Europe Central
by William T. Vollmann
From the old old world
A review by Daniel Lukes
"We prefer our personal tragedies, because we're all cowards and bastards",
notes one of many narrators in this long novel, thus providing the key to its
thirty-six intertwined fictionalized historical narratives. As a tireless investigator
of such diverse topics as the underworld of San Francisco prostitution (in The
Royal Family, 2000), the first American settlers (in the continuing Seven
Dreams cycle), the Mujahadeen (in An Afghanistan Picture Show, 1992)
and the history of human violence (in the seven-volume Rising
Up and Rising Down, 2003), the high priest of contemporary underground American
fiction, William T. Vollmann, now turns his voracious eye to the Old World, ravaged
by the Second World War, and presents us with his latest novelistic expanse, Europe
Central.
Wide-reaching and hugely ambitious, this work tells the stories of major and
minor figures on the German and Russian Fronts. They include people such as
the Sixth Army commander, Field Marshal Friedrich Paulus, who led the Germans
at the siege of Stalingrad, the Russian General A. A. Vlasov, who crossed over
to the Reich after his capture and formed a German-collaborationist Russian
army, and Kurt Gerstein, an SS officer who risked his life in an attempt to
inform the world about the Holocaust as it took place. There are also portraits
of artists, poets and film-makers: Kathe Kollwitz, Anna Akhmatova and Roman
Karmen. The novel's piece de resistance, however, is the life of the composer
Dmitri Shostakovich, his ambivalent relationship with the Stalin regime and,
especially, his doomed love affair with a translator called Elena Konstantinovskaya,
who plays the role here of eternal femme fatale: "Europe is Europa: Europe
is a woman . . . above all, Europe is Elena".
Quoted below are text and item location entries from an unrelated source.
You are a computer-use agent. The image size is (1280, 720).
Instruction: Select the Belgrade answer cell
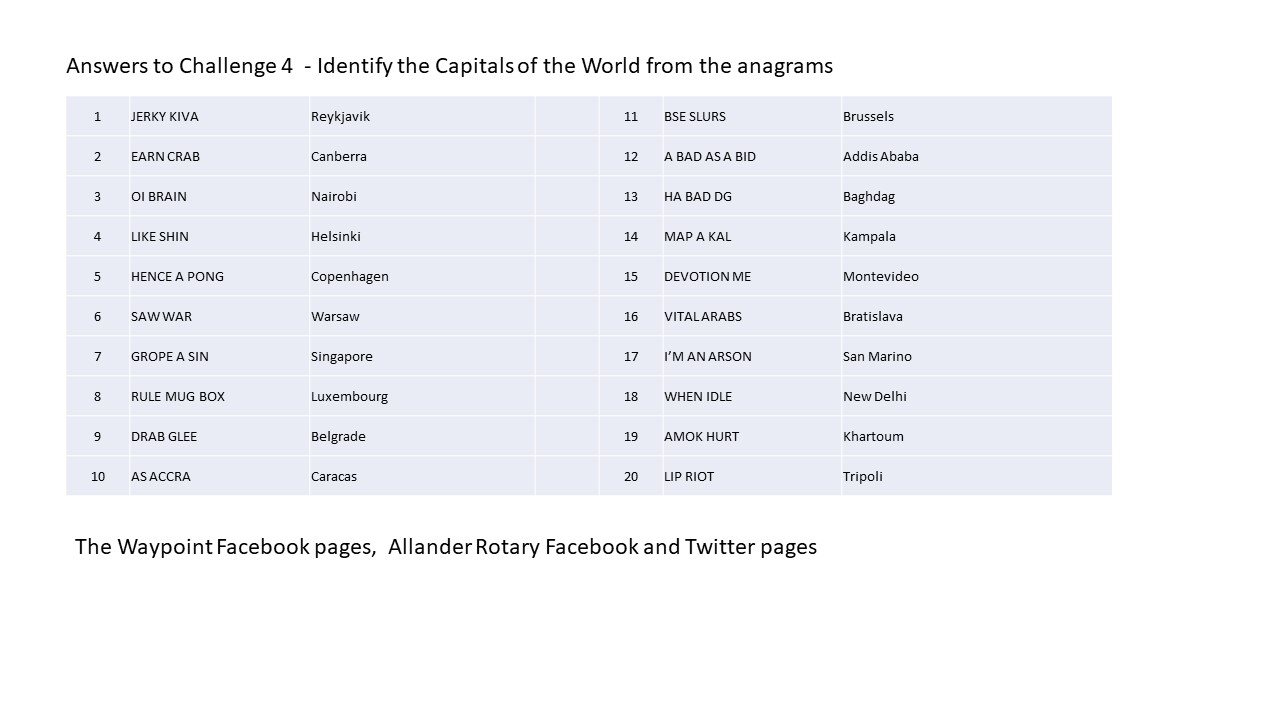click(x=421, y=436)
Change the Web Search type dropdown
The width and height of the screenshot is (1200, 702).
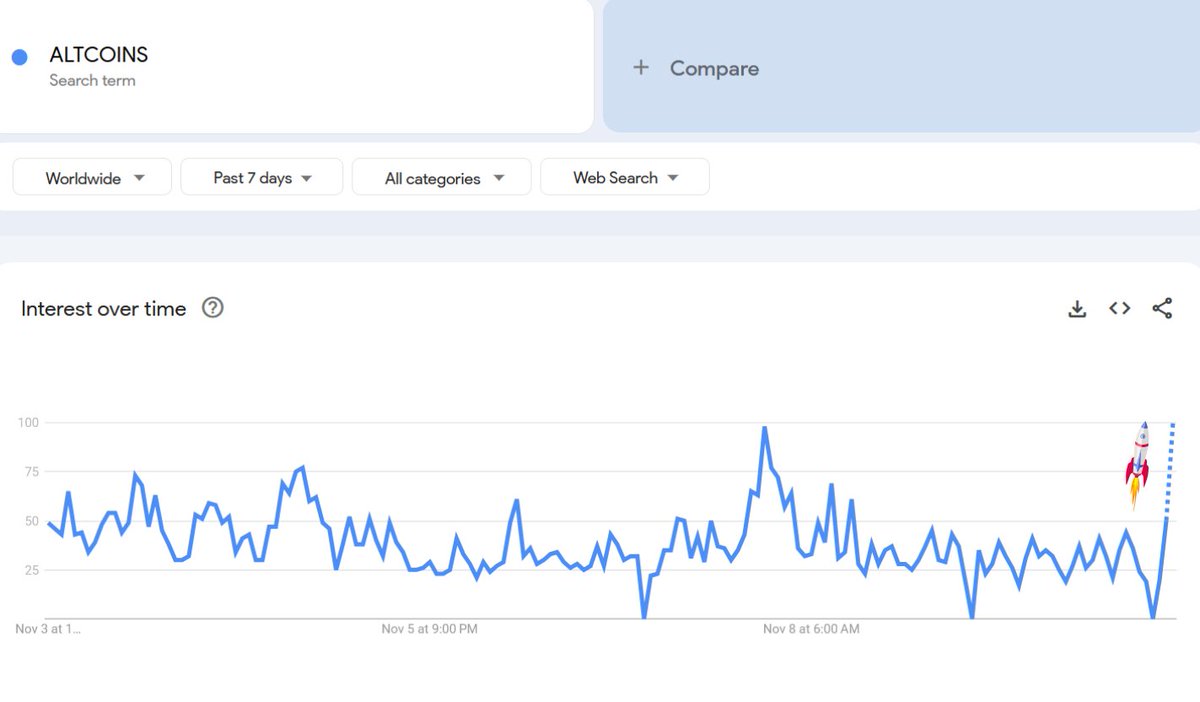tap(625, 178)
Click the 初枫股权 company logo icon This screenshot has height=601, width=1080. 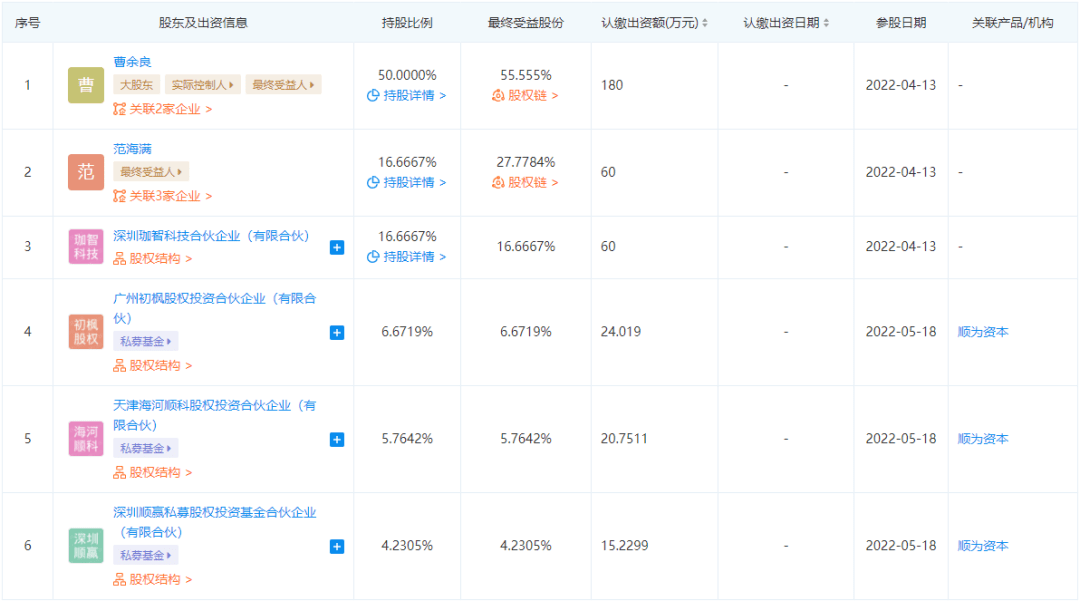point(86,332)
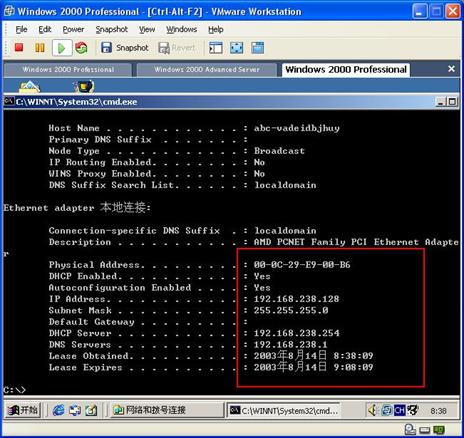464x438 pixels.
Task: Switch to the Windows 2000 Advanced Server tab
Action: click(207, 70)
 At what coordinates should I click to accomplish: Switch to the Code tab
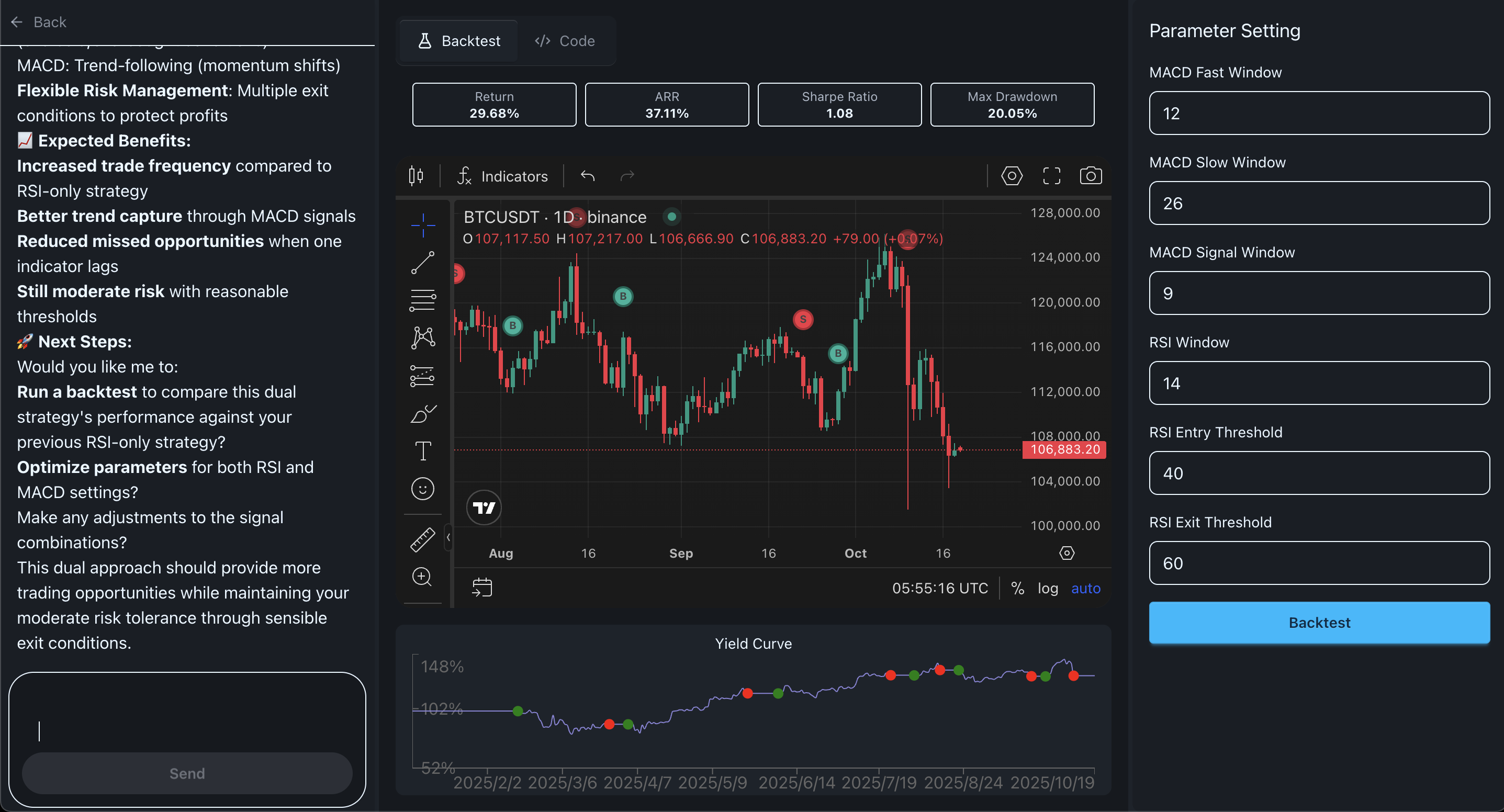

Vollmann intends the reading of his works to be an emotionally traumatic experience,
and Europe Central is harrowing, in part because of its depressing subject,
but also because of the raw and often sadistically insightful way the material
is treated. To portray the novel as a thoroughly ominous and doom-laden affair
would be unfair, however; Vollmann is still a master storyteller and bravura
stylist, and he sustains and constantly reignites interest over the course of
this lengthy book. He is well served by his acute eye for emotional impact and
the now trademark literary cubism of his style -- first-person "collective"
narrators, dispassionate reportage, see saw chronology, biographical music criticism,
prismic Faulkneresque interior monologue, and more. Overkill is still largely
Vollmann's preferred method of literary construction. "Can music attack
evil?", Shostakovich asks one of his lovers, while grappling with what
will become one of the struggles of his life: how to avoid capitulation to the
regime. "Certainly not", she answers. "All it can do is scream."
And there is a lot of screaming here.
Thankfully, there are passages of beauty and intensity amid the wintry corpse-laden
gloom in Europe Central. The composer's brief but ardent love affair
with Elena, which will then blossom into a slow-burning self-destructive lifelong
obsession, allows Vollmann to exchange his usual dizzying pornographic overload
for strokes of sensuous elegance, rich in symbolist grace:
"She was the only one he ever found who could have dwelled with him
in that four-roomed house within his chest, which they were fully capable
of connecting, by means of trumpetlike passageways, with the four chambers
of her own heart, so that then they would have had quite the castle together,
oh, my, sharing refuges and secrets."
If this whimsicality recalls the Vladimir Nabokov of Ada or Ardor, elsewhere,
the spectres of Danilo Kis's gloomy mystical rationalism, and Milan Kundera's
bitter- sweet love-among-the-ruins exuberance, loom heavily.
William T. Vollmann is at his best when conveying a sensual immediacy in prose,
as in the impressionistic works such as Butterfly
Stories (1993) and The
Atlas (1996), which made his reputation as one of America's most compelling
chroniclers of the self. That he has turned to the historical novel and made
it his own, fashioning a work which is cinematic in scope, epic in ambition
and continuously engaging, shows that he is one of the most important and fascinating
writers of our time.
Daniel Lukes
is a freelance journalist living in New York.